CELEBRITY WORSHIP - A sociological study about celebrity worship as a contemporary religion

Since Friedrich Nietzsche’s death-of-God decree, it's been identified a general condition in which cultural life has been losing adherence to objective or transcendent standards, permitting the growing popularity of forms of mysticism that rise from indefinite religious emotion. As the definition of religion has been widely debated over the years, various aspect of celebrity worship seem to be meaningful to people in ways that suggest a kind of religious parallel. With the weakening of traditional faith, worship has bled into every specialized sector of modern culture that speak to the breadth and depth of contemporary religious environments, making no surprise that religious imagery and themes are surfacing more and more in the anti-establishment worlds of art and entertainment. We now find meaning where we may not otherwise have looked: in the meaningless.

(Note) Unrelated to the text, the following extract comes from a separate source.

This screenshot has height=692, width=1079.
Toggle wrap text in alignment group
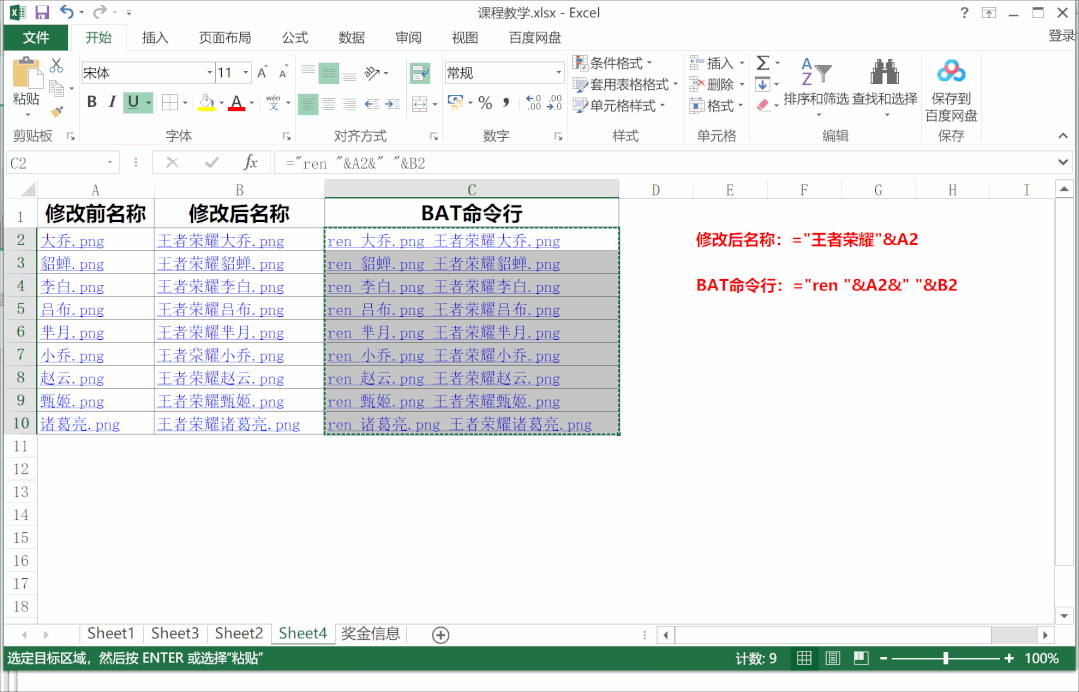tap(418, 73)
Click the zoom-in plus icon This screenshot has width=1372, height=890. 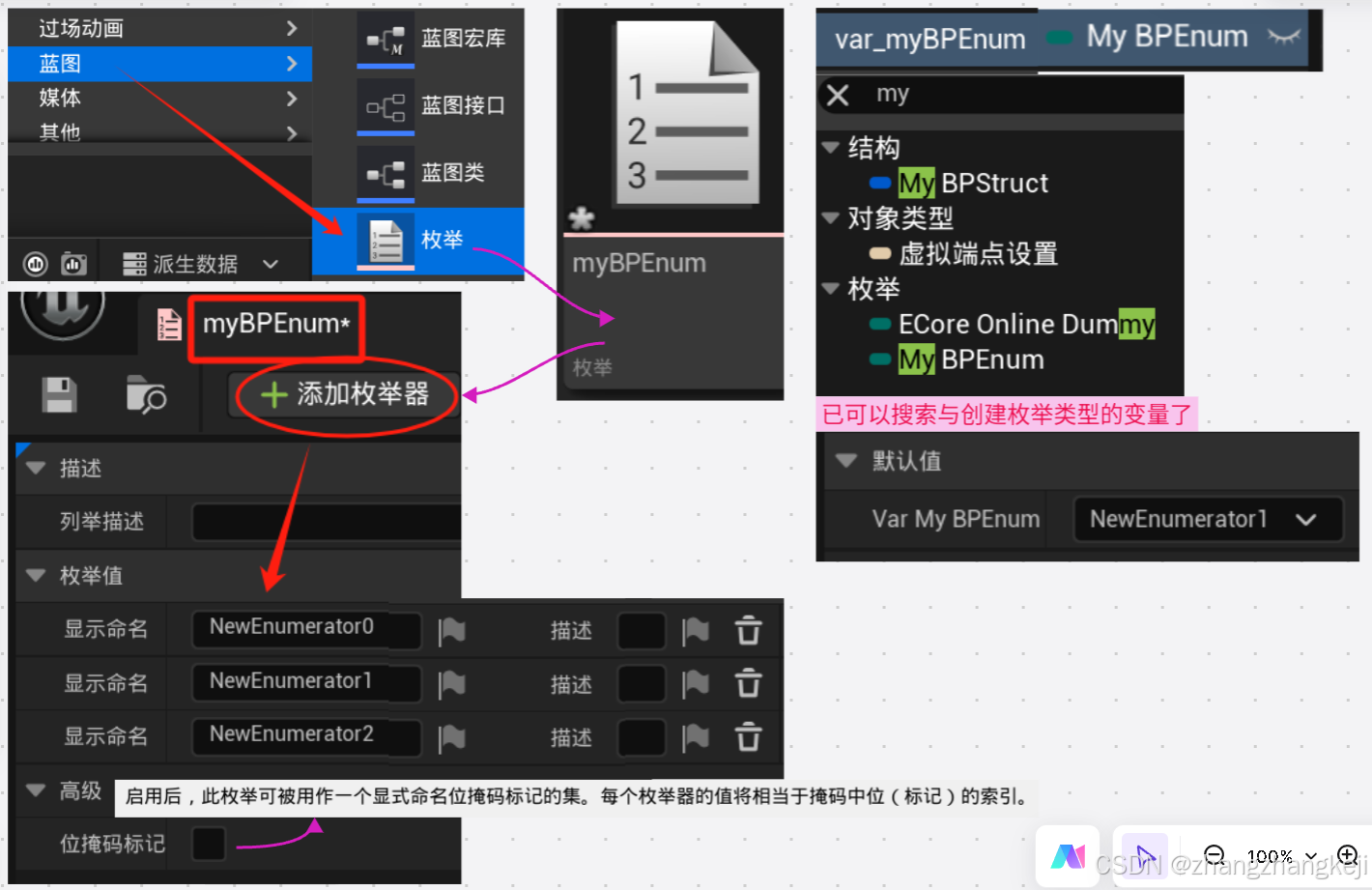pos(1349,855)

So, celebrities represent subject positions that audiences can adopt or adapt in their formation of social identities, and this constitutes a change in the way cultural meanings are generated as the celebrity becomes a key site of attention and personal aspiration. At its heart, the celebrity fact generates para-social interactions, which are instances where worshippers respond to what we think of as real emotional attachments with figures only knew through their representations in the media, so the investment with phantasmal projections of need-fulfillment becomes real. Therefore, unable to confront naked existence in the absence of a structured traditional God, individuals are left to confront the limitations, adversities, and injustices of worldly existence by themselves and without hope of reconciliation.